John’s wife, Tina, was the joint owner of that car and understandably objected when the state seized it for a crime that she did not commit. So, she went to court to stop the forfeiture proceedings, arguing that she was perfectly innocent — and that the state had deprived her of her interest in the car — without even pretending to offer any sort of due process.
Unfortunately, she lost the case. Writing for the majority, Chief Justice William Rehnquist rubber-stamped the entire civil asset forfeiture racket. He wrote, “An owner’s interest in property may be forfeited by reason of the use to which the property is put, even though the owner did not know that it was to be put to such use.” So much for the Due Process Clause.
Predictably, civil asset forfeiture abuse increased in the years following that permissive decision. The most shocking part of this story is that most of the money generated by the seized assets goes right into the coffers of the law enforcement agencies that confiscated it.
And we’re not talking chump change here. According to the Justice Department, the federal government alone (not counting the states) collected $4.5 billion worth of confiscations in 2014 versus $93.7 million in 1986.
Here’s another example. In 2013, a man named James Leonard was stopped by Texas police for speeding on US Highway 59. The police reportedly obtained a search warrant for his car and found a safe in the trunk containing $201,100 in cash and a bill of sale for a house in Pennsylvania. Leonard insisted that the safe belonged to his mother, Lisa Olivia Leonard, and contained her proceeds from a house that she had sold. Lisa Olivia Leonard told the authorities the same thing.

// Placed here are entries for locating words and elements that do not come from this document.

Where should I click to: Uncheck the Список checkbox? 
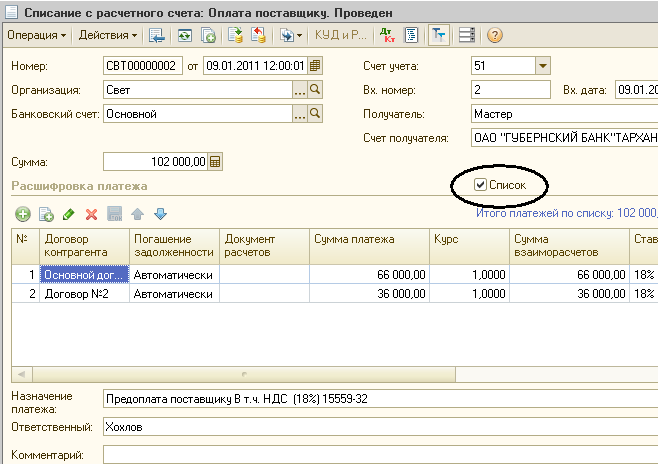(480, 185)
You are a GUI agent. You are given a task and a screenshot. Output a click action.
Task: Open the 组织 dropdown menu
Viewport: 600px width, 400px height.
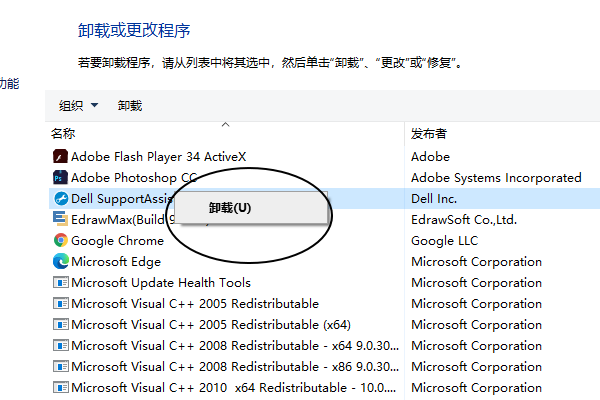pos(78,105)
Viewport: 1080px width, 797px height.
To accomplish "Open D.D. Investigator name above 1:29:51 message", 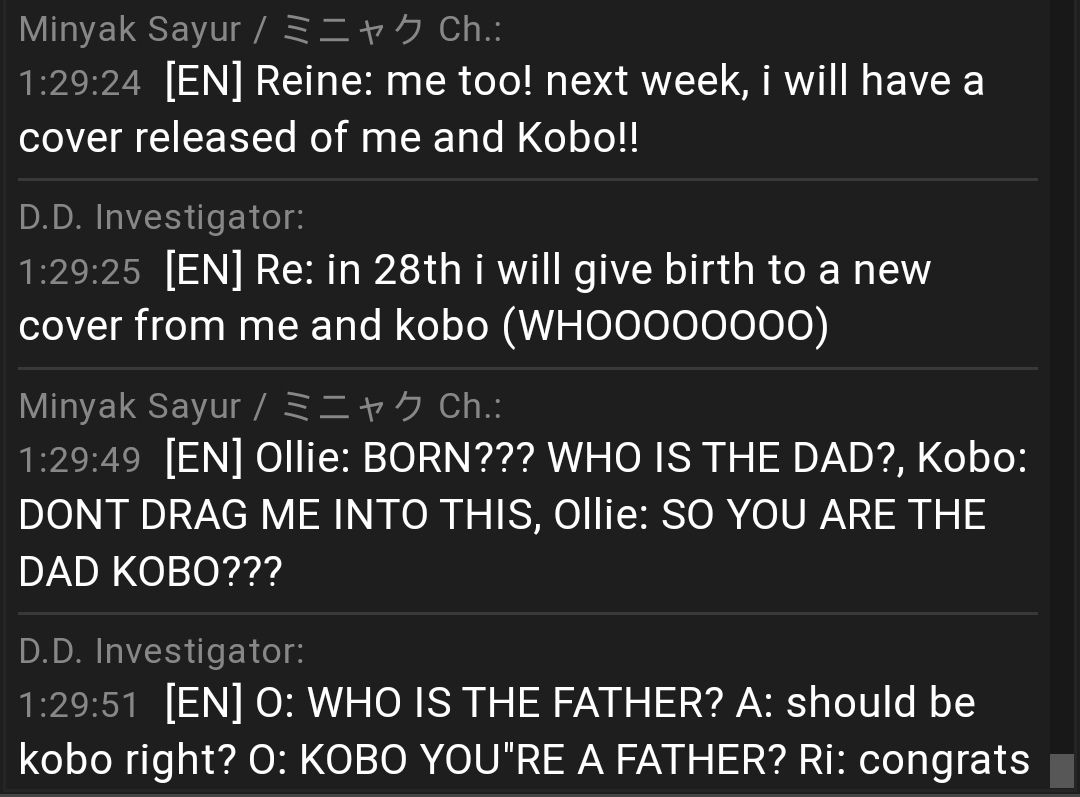I will [x=161, y=651].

But the police had other ideas. According to the affidavit filed by Officer John Shaver, “In my experience, carrying large amounts of U.S. [cash] is commonly associated with the illegal narcotics trade… Highway 59 is a main thoroughfare for the transport of U.S. currency and narcotics in the illegal drug trade.” In other words, the cops declared the $201,100 to be drug money and seized it as “contraband” under the state’s sweeping civil asset forfeiture laws. No drug charges were filed in this matter.

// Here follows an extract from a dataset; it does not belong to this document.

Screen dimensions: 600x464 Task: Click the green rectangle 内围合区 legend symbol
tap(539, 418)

Much like Tina Bennis before her, Lisa Olivia Leonard promptly went to court seeking the return of her property. But she lost too. Earlier this year, the Supreme Court declined to take up her case for reasons that are not entirely clear.
Yet at the time of that decision, Supreme Court Justice Clarence Thomas made it clear that when the right case does come along, he will gladly deliver the judicial reversal that civil asset forfeiture so rightly deserves. Here’s hoping the right case arrives at SCOTUS sooner rather than later.
Fortunately, there is some good news, if we can call it that. Since 2014, nearly 20 states and the District of Columbia have enacted laws limiting civil asset forfeiture. Several other states are reportedly considering similar legislation.
But what is really needed to end this travesty once and for all is for the Supreme Court to overturn Bennis v. Michigan. It can’t happen soon enough!